— Begin Records for processing —
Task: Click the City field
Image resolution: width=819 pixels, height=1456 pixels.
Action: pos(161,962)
— End Records for processing —
— Begin Records for processing —
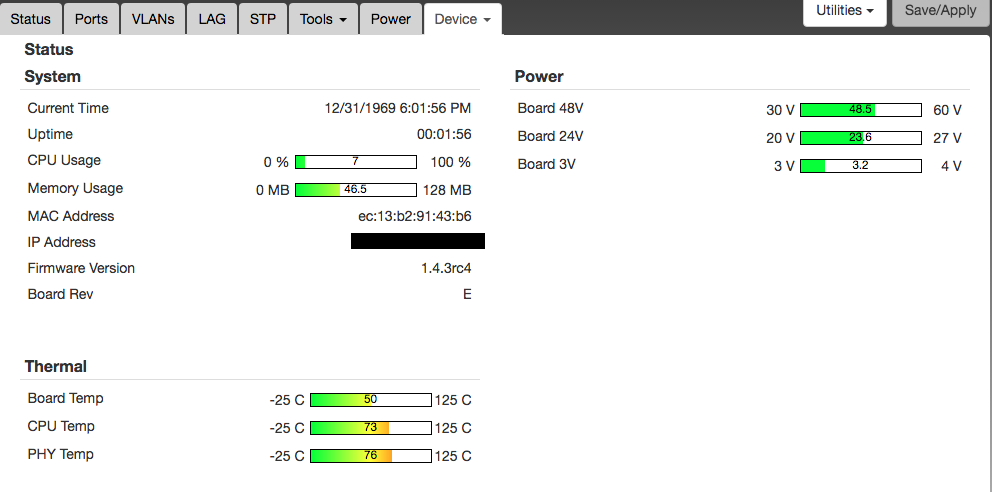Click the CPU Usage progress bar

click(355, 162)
— End Records for processing —
- **Work to be completed**: Repeat the listing lines from the one containing "Task: Click the City field" through the one containing "Action: pos(161,962)", both included.

- **Output for this exercise**:
Task: Click the City field
Image resolution: width=819 pixels, height=1456 pixels.
Action: pos(161,962)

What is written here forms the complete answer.